WRITTEN EXERCISE:
Put the entries from the line with "You are a computer-use" to the line with "click(x=277, y=15)" into a numbered list, leaving out any blank lines.

EXTRACTED DATA:
+---+

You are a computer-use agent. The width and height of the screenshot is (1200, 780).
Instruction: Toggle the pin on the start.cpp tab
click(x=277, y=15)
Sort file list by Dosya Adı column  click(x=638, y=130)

+---+

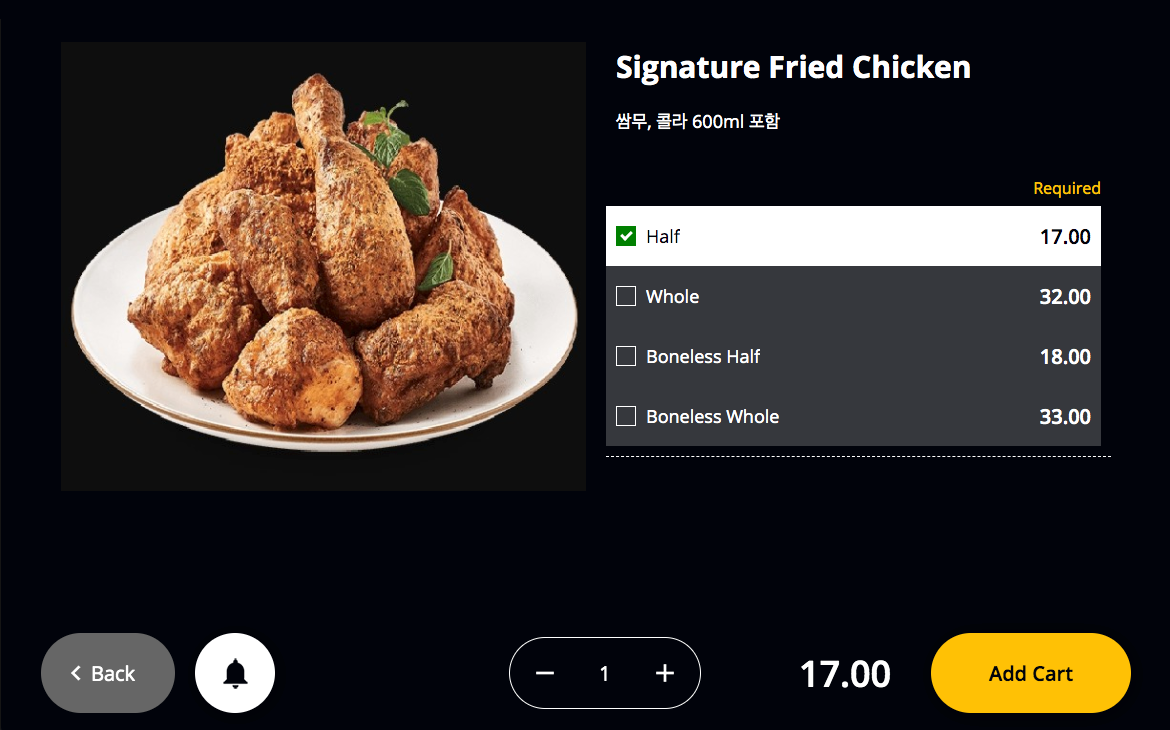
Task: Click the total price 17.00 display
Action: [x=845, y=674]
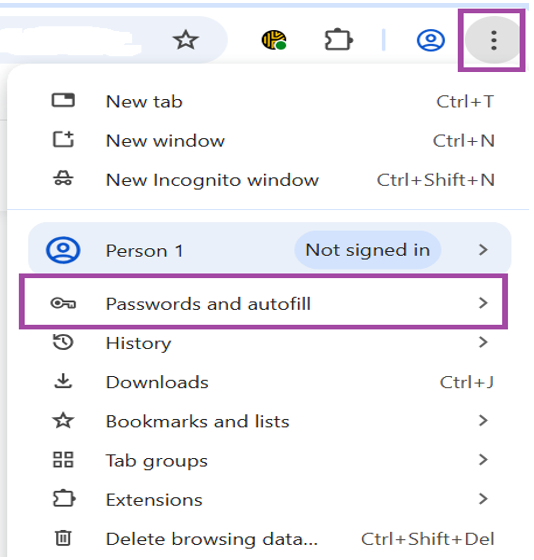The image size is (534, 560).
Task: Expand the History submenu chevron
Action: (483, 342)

+---+

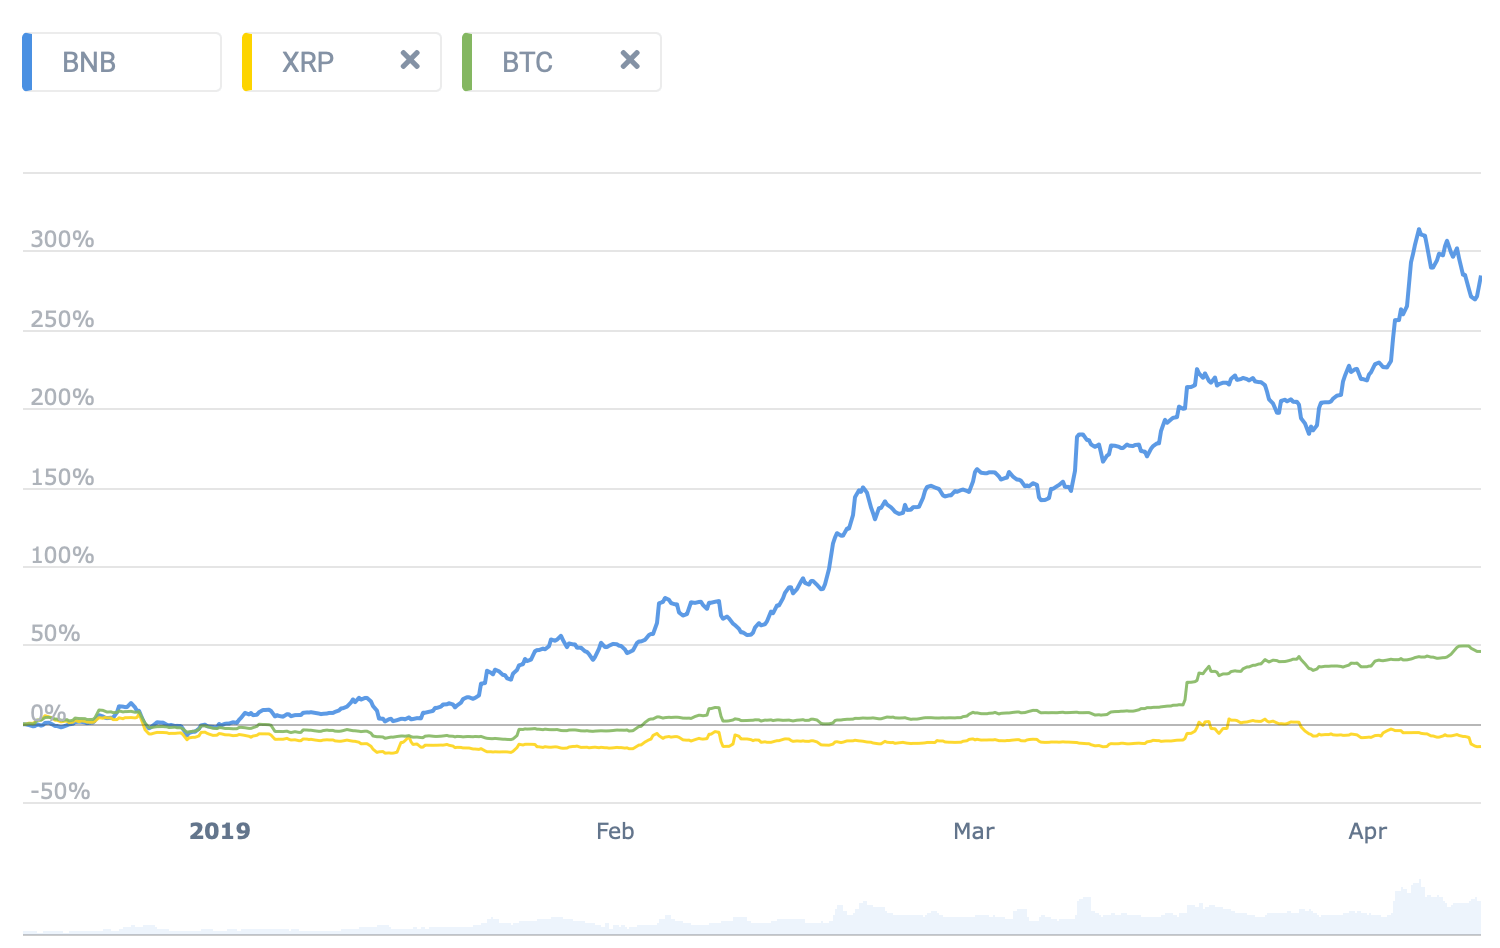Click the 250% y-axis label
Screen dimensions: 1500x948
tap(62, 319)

+---+

ANSWER TO THE TASK:
1. You are a computer-use agent. The width and height of the screenshot is (1200, 780).
2. Instruction: Toggle the pin on the start.cpp tab
3. click(x=277, y=15)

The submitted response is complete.